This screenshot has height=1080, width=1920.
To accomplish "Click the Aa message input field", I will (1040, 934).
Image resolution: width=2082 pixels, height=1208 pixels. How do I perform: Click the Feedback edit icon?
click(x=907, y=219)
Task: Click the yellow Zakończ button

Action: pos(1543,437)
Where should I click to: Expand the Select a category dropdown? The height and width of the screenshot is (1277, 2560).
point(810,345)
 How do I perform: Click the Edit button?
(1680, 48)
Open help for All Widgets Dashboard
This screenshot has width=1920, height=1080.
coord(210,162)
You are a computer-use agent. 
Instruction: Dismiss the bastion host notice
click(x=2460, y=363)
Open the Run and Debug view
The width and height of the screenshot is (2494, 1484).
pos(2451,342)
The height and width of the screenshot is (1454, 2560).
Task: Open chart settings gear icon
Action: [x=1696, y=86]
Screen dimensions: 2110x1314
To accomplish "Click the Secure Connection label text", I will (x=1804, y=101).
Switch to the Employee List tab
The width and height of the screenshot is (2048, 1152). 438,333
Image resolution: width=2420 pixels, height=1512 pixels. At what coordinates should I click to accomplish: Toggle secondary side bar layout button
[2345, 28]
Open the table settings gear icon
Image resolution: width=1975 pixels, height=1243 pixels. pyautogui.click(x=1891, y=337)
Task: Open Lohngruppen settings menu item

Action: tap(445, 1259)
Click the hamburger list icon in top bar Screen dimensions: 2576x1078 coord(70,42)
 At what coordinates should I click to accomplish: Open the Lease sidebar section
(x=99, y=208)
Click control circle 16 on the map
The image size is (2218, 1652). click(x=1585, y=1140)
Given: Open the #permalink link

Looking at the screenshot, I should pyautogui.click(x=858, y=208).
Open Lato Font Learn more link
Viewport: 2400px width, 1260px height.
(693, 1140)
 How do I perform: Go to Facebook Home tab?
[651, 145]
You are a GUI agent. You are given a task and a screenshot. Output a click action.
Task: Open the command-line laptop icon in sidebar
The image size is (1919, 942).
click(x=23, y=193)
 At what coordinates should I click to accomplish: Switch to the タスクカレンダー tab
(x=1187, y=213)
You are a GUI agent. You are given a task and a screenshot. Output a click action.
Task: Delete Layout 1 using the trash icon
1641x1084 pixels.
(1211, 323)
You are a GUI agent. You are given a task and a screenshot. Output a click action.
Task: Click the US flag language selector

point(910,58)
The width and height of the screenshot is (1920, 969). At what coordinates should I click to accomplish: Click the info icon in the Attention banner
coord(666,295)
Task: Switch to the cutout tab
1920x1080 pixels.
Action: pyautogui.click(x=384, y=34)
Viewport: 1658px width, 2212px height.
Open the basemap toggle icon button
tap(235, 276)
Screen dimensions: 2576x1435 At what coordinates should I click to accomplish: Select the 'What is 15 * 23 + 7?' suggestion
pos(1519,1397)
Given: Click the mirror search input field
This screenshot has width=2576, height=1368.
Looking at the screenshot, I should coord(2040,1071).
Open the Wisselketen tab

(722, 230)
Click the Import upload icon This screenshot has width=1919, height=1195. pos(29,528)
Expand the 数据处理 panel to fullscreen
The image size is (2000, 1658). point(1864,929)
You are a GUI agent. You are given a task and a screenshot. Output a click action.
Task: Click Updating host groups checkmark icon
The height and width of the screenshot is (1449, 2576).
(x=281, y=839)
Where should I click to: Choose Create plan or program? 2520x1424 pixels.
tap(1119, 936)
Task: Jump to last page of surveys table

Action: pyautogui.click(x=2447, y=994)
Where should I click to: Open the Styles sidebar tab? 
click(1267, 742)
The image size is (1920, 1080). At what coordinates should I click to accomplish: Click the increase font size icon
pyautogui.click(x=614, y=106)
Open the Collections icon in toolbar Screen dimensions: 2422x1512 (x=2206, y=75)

^^^^^^^^

Beginning with the line containing "Task: Switch to the cutout tab" in the material above, copy every line exactly until you have copied the line containing "Given: Click the mirror search input field".

Exercise solution >>
Task: Switch to the cutout tab
1920x1080 pixels.
Action: pyautogui.click(x=384, y=34)
Viewport: 1658px width, 2212px height.
Open the basemap toggle icon button
tap(235, 276)
Screen dimensions: 2576x1435 At what coordinates should I click to accomplish: Select the 'What is 15 * 23 + 7?' suggestion
pos(1519,1397)
Given: Click the mirror search input field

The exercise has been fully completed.